• [Passage shown]:
▼

A white button mushroom equipped with 3D-printed graphene nanoribbons (black), which collect electricity generated by densely packed 3D-printed cyanobacteria (green). Photo Credit: Sudeep Joshi, Stevens Institute of TechnologyResearchers at the Stevens Institute of Technology in New Jersey, USA, have produced electricity from mushrooms in a process involving bacteria and swirls of graphene nanoribbons. The ‘bionic’ mushrooms are actually common white button mushroom that have been supercharged with 3D printed clusters of densely packed cyanobacteria to produce electricity that is then collected by the nanoribbons.
The team engineered an artificial symbiosis between the mushrooms and cyanobacteria, with the mushroom providing shelter, moisture and nutrients, and the bacteria offering energy through photosynthesis. Graphene nanoribbons printed alongside the bacteria help to capture electrons released by the microbes, producing bio-electricity. As well as producing an environmentally friendly source of energy, this advance in bacterial nanobionics, reported in Nano Letters [Joshi et al. Nano Lett. (2018) DOI: 10.1021/acs.nanolett.8b02642], increases our knowledge of the biological machinery of cells, and also how to use such complex molecular machinery to produce new technology in areas including defense, healthcare and the environment.
An electronic ink containing graphene nanoribbons was 3D printed onto the cap of a living mushroom in a branched pattern, before printing a bio-ink containing cyanobacteria onto the cap in a spiral pattern. This intersected with the electronic ink at multiple places, and it is at these points that electrons are able to transfer through the outer membranes of the bacteria to the conductive network of nanoribbons. Shining a light on the mushrooms activated cyanobacterial photosynthesis, generating a current of around 65 nanoAmps. While not strong enough to power electronic devices, an array of bionic mushrooms could generate enough current to light up an LED.

▲

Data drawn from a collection
▼

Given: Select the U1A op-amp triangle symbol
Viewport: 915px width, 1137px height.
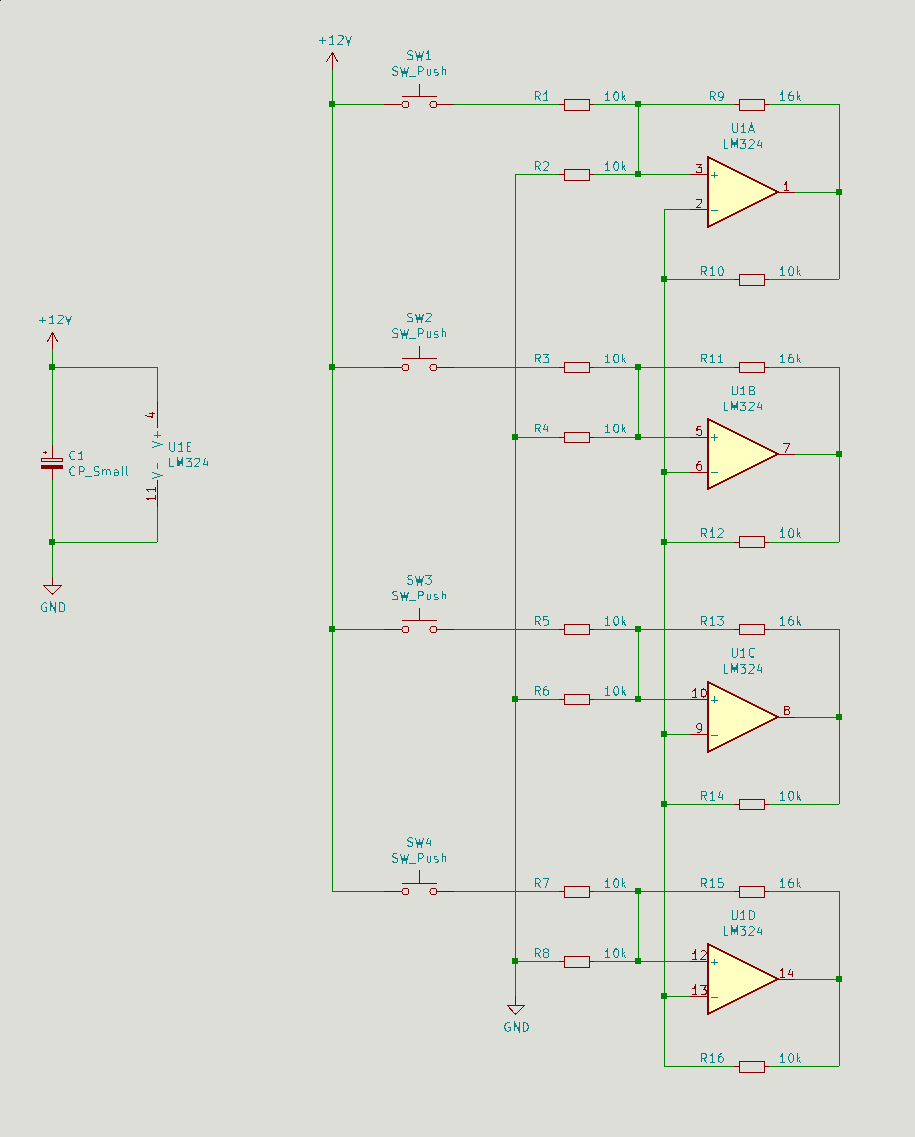Looking at the screenshot, I should 740,192.
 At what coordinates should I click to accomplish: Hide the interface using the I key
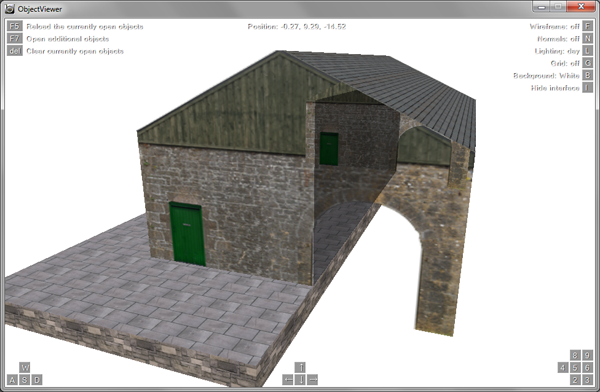tap(587, 87)
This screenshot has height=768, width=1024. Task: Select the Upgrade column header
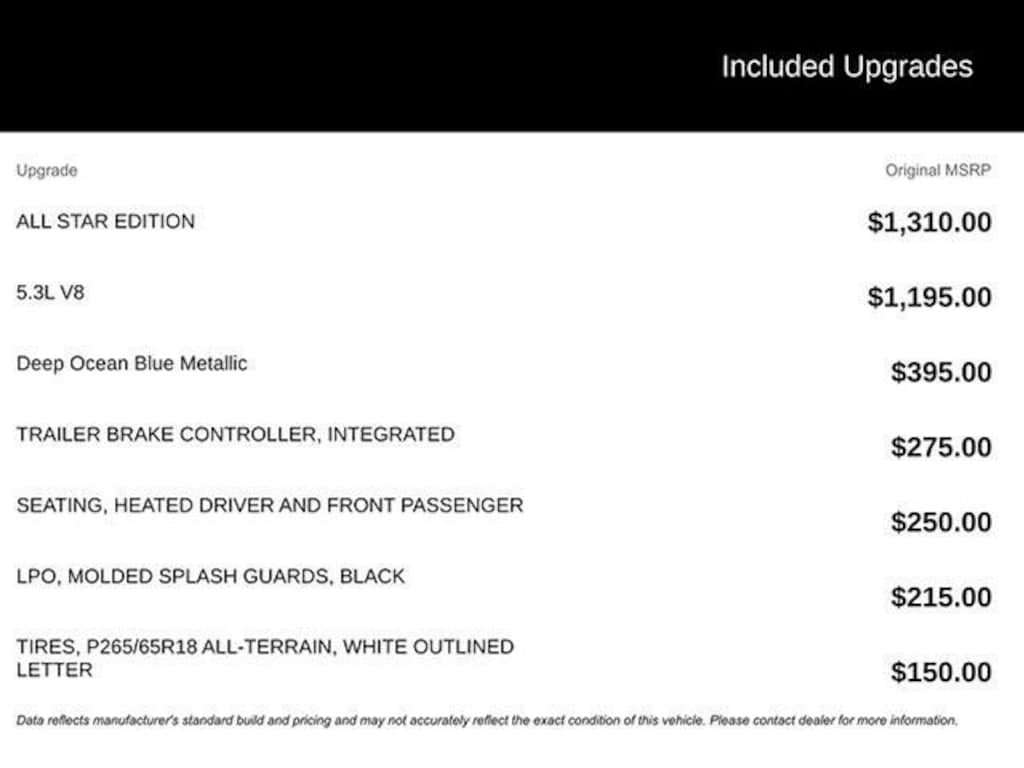[x=46, y=170]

▲

• [Problems to work on]:
**A.** In the article on bionic mushrooms, rewrite the paragraph beginning "An electronic ink containing graphene nanoribbons" as a short list that keeps its main facts.
**B.** Copy word for word the part of the article on bionic mushrooms that opens with the words containing "A white button" and closes with "by the nanoribbons.".

• [Written responses]:
**A.**
- An electronic ink with graphene nanoribbons was 3D printed onto a living mushroom's cap in a branched pattern.
- A bio-ink with cyanobacteria was then printed onto the cap in a spiral pattern.
- Where the two patterns intersect, electrons pass through the bacteria's outer membranes to the nanoribbon network.
- Light activated the cyanobacteria's photosynthesis, producing a current of about 65 nanoAmps.
- That current cannot power electronic devices, but an array of bionic mushrooms could light an LED.

**B.**
A white button mushroom equipped with 3D-printed graphene nanoribbons (black), which collect electricity generated by densely packed 3D-printed cyanobacteria (green). Photo Credit: Sudeep Joshi, Stevens Institute of TechnologyResearchers at the Stevens Institute of Technology in New Jersey, USA, have produced electricity from mushrooms in a process involving bacteria and swirls of graphene nanoribbons. The ‘bionic’ mushrooms are actually common white button mushroom that have been supercharged with 3D printed clusters of densely packed cyanobacteria to produce electricity that is then collected by the nanoribbons.